Dialogue avec Triphon, 2-4,7-8 ; PG 6, 478-482,491 (trad. Orval)

Mon âme était impatiente d’apprendre ce qui est le propre et le principe de la philosophie… L’intelligence des choses incorporelles me captivait entièrement ; la contemplation des idées donnait des ailes à ma pensée. En peu de temps je me figurais devenu un sage et j’ai même été assez sot pour espérer voir Dieu tout de suite, car tel est le but de la philosophie de Platon. Dans cet état d’esprit,… je m’approchais d’un endroit isolé au bord de la mer où je comptais me trouver seul, lorsqu’un vieillard se mit à me suivre…

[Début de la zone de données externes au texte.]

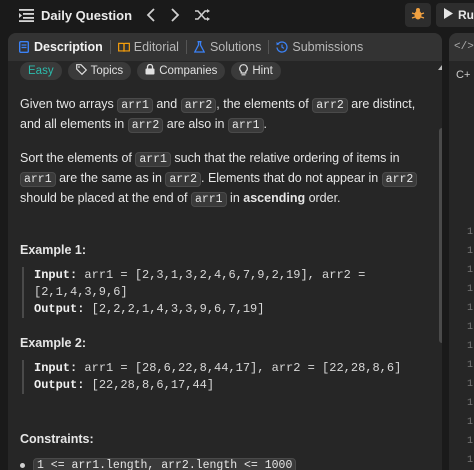 The image size is (474, 470). Describe the element at coordinates (22, 466) in the screenshot. I see `bullet` at that location.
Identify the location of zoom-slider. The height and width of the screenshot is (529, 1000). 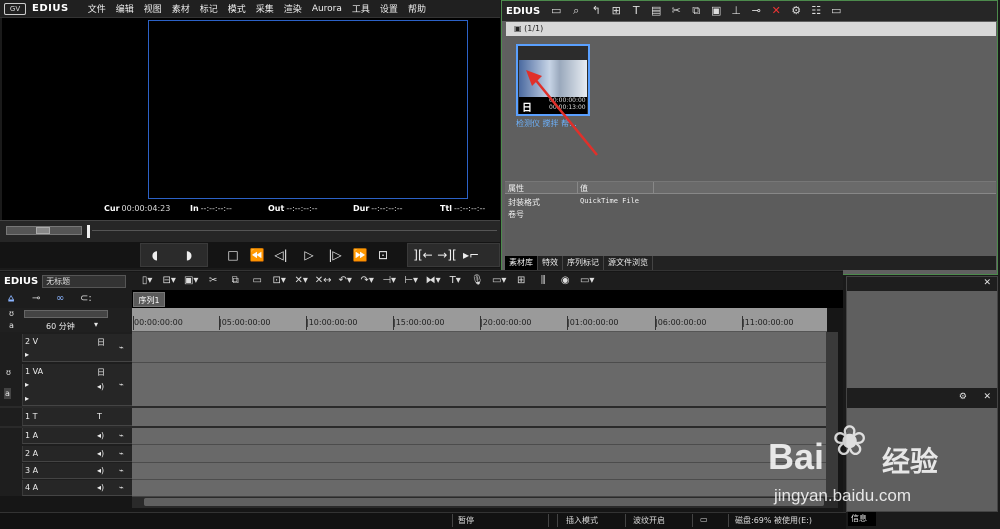
(66, 314).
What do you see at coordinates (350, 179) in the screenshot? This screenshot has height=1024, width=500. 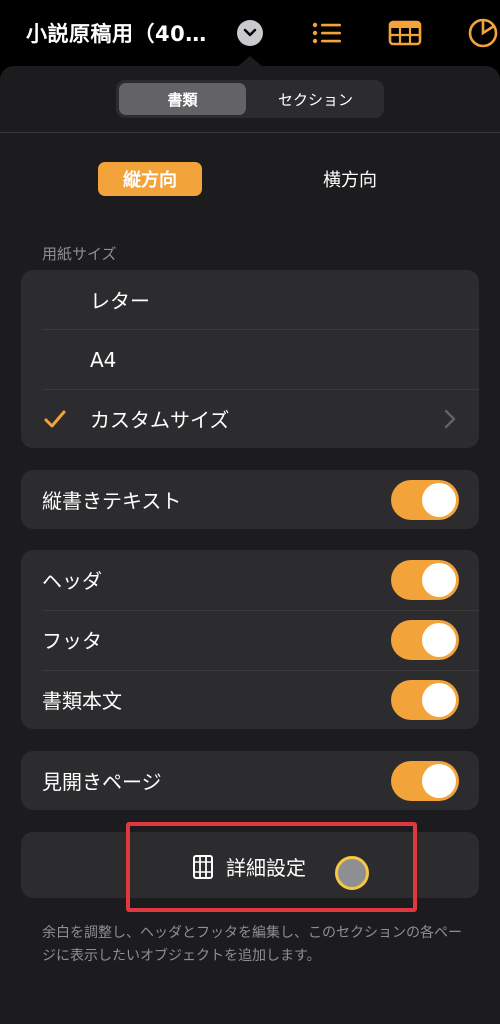 I see `landscape-option: 横方向` at bounding box center [350, 179].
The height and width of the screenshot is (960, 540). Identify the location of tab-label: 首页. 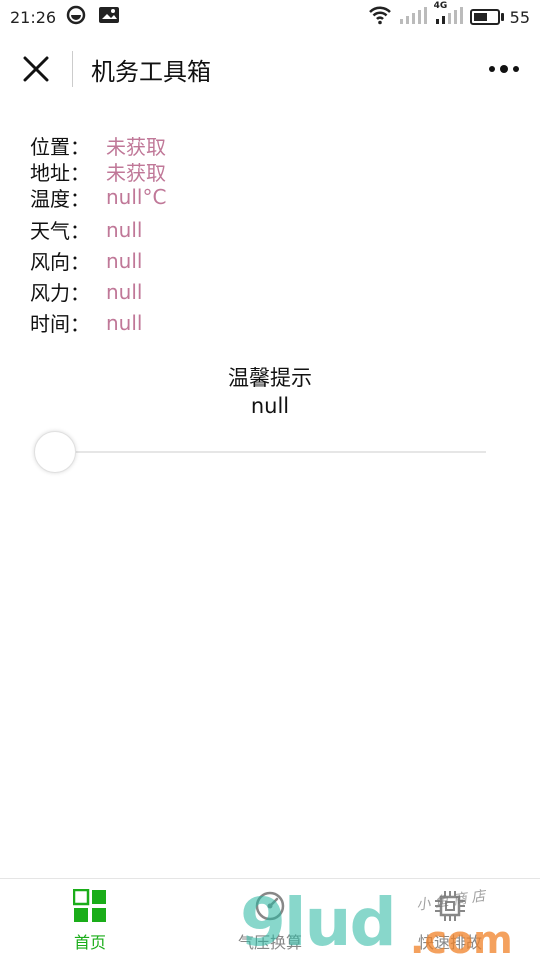
(90, 942).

– Qu’est-ce qui t’a conduit ici ? dit-il. – J’aime ce genre de promenade…, c’est très favorable à la méditation philosophique… – La philosophie fait donc le bonheur ? demanda-t-il. – Certainement, répondis-je, et elle seule… – Qu’appelles-tu donc Dieu ? – Ce qui est toujours identique en soi et qui donne l’être à tout le reste, voilà Dieu.

– Comment les philosophes peuvent-ils se faire une idée juste de Dieu alors qu’ils ne le connaissent pas, ne l’ayant jamais vu ni entendu ? – Mais, répondis-je, la divinité n’est pas visible à nos yeux comme le sont les autres êtres ; elle n’est accessible qu’à la seule intelligence, comme dit Platon ; et je suis d’accord avec lui…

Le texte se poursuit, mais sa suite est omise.